Il Pd va all’attacco del «Giornale» Di Pietro indaga: il Colle chiarisca

RomaLa riprova che la versione dei fatti raccontata dal Giornale sul Lodo Alfano sia corretta sta anche nelle reazioni dell’opposizione. Da Fassino alla Bindi, da Soro a Di Pietro: botte al nostro quotidiano, reo di aver riportato la verità. Scomoda, politicamente scorretta, magari sconveniente ma esatta. Ma mentre il Pd si limita a insultarci, l’Idv vuole vederci chiaro.
Riassunto: come spiegare l’ira e la delusione di Berlusconi dopo la bocciatura, da parte della Consulta, del testo che sospendeva i processi per le quattro più alte cariche dello Stato? Una sorta di patto disatteso, una rassicurazione andata a vuoto, un gentlemen agreement calpestato. Fu proprio il Quirinale, secondo la ricostruzione del Giornale, a suggerire al governo di riproporre il lodo Schifani, riveduto e corretto secondo le raccomandazioni dei giudici, per non incappare in un altro niet della Corte costituzionale. Di più: di fronte alle perplessità del Guardasigilli, si attivò un consigliere giuridico di Napolitano che scrisse parte del provvedimento. In cambio, Palazzo Chigi ritirò un emendamento al decreto sicurezza che avrebbe sospeso i processi di vecchia data per dare precedenza a quelli che trattavano reati di chiaro allarme sociale. Le cronache dell’epoca (estate 2008) raccontano di fitti rapporti tra governo e Colle e di sostanziale via libera al Lodo Alfano in cambio di un colpo di bianchetto all’emendamento sulla precedenza dei processi. Il 22 luglio il Lodo venne quindi approvato dal Parlamento e poi promulgato da Napolitano. Ecco perché il premier, in fondo, pensava che il Lodo Alfano avrebbe tagliato il traguardo senza intoppi.
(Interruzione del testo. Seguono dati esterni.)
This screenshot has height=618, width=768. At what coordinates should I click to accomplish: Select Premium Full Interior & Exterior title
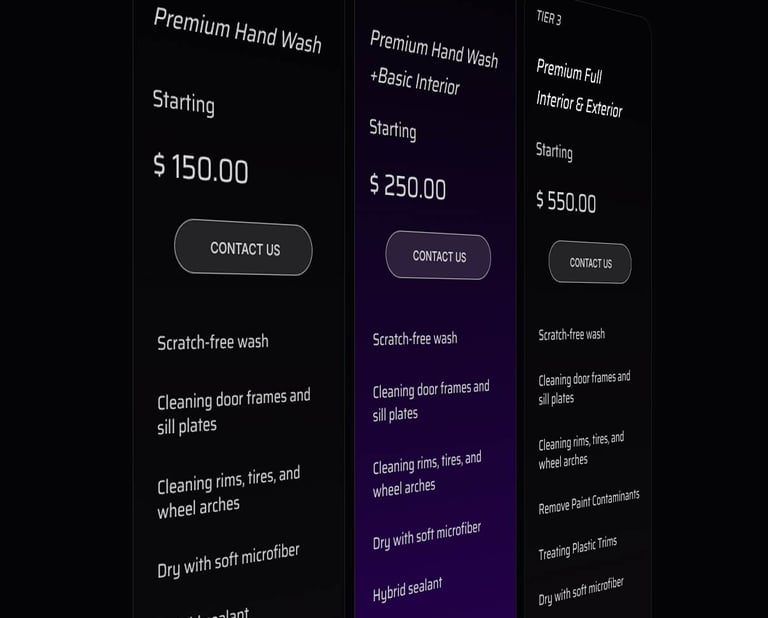point(579,88)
Così non è stato. Da qui la delusione e lo sfogo su Consulta e Quirinale. Le rassicurazioni e le garanzie offertegli si sono rivelate una patacca.
Questi fatti e antefatti attorno al Lodo della discordia. Una verità imbarazzante che irrita non poco le opposizioni, lestissime a insorgere contro il Giornale, invocandone il bavaglio, con sfumature differenti. Già, perché se l’Italia dei valori anche ieri dimostrava di non avere timori reverenziali nei confronti del Colle, più volte sbeffeggiato, lo stesso non si può dire per il Pd. Antonio Di Pietro e l’europarlamentare Luigi De Magistris si sono rivolti direttamente a Napolitano, da tempo oggetto dei loro attacchi: «Rivolgiamo al presidente della Repubblica un nuovo accorato appello affinché trovino da lui smentita le inquietanti ricostruzioni pubblicate oggi su il Giornale». L’ex pm di Mani pulite va al sodo e di fatto vuole sapere: è vera o no questa versione? Risponda il Quirinale. I suoi alleati piddini, nei confronti del capo dello Stato, sono invece gommosi. Così, anziché chiedersi e chiedere se quanto da noi raccontato corrisponda al vero passano direttamente all’insulto. Parte Fassino: «Il Giornale viene usato come una clava per colpire chiunque non esprima idee o convinzioni di destra. È un modo barbaro e brutale di fare politica, che non risparmia neanche le più alte cariche dello Stato». Segue a ruota Rosy Bindi che, scandalizzata, pretende: «Il presidente del Consiglio prenda le distanze dal giornale di famiglia perché stiamo andando troppo oltre».

Sulla stessa linea il capogruppo piddino alla Camera, Antonello Soro: «Il fatto che il giornale della famiglia Berlusconi continui a portare avanti un esplicito attacco al capo dello Stato chiamandolo in causa con modesta fantasia con il ricorso a un funzionario del Quirinale è un segno palese... di un’evidente mancanza di rispetto nei confronti di Napolitano. Faremo da diga».